An advantage of portal venous outflow is that the PT is primarily a mid-abdominal rather than a pelvic procedure, which is beneficial in patients who have had previous pelvic transplants or otherlower abdominal procedures.In patients with primary pancreas graft thrombosis following portal-enteric drainage, however, we preferentially chose to perform pancreas retransplantation with systemic-enteric (n=8) rather than repeat portal-enteric (N=1) drainage even though the latter technique is possible [18]. Our rationale for this decision was based on the fact that the recipient’s common iliac vein or distal inferior vena cava provided a larger conduit for venous outflow than the SMV. Whether this actually translates into a lower risk of PT thrombosis is unknown, particularly since the etiology of PT thrombosis is multifactorial [14]. Consequently, it is not surprising that the systemic-enteric group was characterized by more retransplants and solitary PTs because the majority of retransplants are performed as solitary PTs.

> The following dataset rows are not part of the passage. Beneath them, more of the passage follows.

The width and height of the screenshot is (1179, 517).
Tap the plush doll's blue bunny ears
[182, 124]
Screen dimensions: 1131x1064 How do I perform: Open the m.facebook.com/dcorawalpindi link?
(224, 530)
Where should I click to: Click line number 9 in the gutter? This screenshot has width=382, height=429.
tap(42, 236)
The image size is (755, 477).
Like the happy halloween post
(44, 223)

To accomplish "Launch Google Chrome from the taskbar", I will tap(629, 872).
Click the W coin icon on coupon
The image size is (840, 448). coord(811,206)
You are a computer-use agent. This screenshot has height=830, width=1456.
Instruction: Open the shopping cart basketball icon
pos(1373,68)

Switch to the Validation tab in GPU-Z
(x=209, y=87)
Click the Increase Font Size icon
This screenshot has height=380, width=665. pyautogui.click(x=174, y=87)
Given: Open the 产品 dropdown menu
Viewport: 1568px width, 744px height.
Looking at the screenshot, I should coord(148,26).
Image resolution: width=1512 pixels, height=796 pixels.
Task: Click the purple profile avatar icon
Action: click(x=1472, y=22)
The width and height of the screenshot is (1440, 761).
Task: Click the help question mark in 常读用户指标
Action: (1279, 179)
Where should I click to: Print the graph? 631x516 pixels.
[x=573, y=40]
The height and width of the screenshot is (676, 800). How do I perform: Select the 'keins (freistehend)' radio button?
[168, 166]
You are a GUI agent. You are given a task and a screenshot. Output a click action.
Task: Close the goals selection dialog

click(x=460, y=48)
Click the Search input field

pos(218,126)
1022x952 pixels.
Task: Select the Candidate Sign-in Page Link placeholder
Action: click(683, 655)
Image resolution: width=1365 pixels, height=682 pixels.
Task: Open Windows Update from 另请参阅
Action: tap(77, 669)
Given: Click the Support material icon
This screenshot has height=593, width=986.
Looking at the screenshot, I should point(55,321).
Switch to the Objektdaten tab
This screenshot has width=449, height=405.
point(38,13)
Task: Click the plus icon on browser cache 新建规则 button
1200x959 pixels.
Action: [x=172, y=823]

A potential disadvantage of the mid-abdominal or anterior approach to the SMV is that the arterial anastomosis may be difficult and require a long interposition “Y” graft (especially in patients with central, omental, or mesenteric obesity or in patients with severe proximal iliac vascular disease). In addition, the SMV may be small, deep or difficult to access in patients with this type of body habitus. Consequently, it is also not surprising that our systemic-enteric group was characterized by more patients with either a larger body habitus or type 2 diabetes phenotype (AA, C-peptide positive, male, higher body weight). In our experience, other potential contraindications to portal-enteric drainage using the anterior approach are listed in Table 1. In addition to the lateral or retroperitoneal approach introduced by Boggi [3], a number of other variations of portal-enteric drainage have evolved over the years to minimize technical challenges including the use of diverting Roux-en-y limbs for the enteric anastomosis (either with or without a venting jejunostomy), duodeno-gastric drainage, and, more recently, duodeno-duodenal drainage [12,19-30].
Based on this experience, we conclude that in patients with disqualifying technical features for PT with portal-enteric drainage, comparable overall results can be achieved with systemic-enteric PT as a secondary technique. We believe that the trends towards diminished patient survival and higher incidence of death with functioning grafts in the systemic-enteric group are probably not directly related to surgical technique but rather a consequence of differences in the composition of the patient population (more retransplants, longer duration of pretransplant dialysis, fewer preemptive transplants, more AA and C-peptide positive patients). Although numerous variations exist in the basic surgical techniques of PT and nuances continue to be described, we believe that the most appropriate technique to be performed should be determined by donor and recipient anatomy as well as the comfort level and experience of the surgical team with each technique.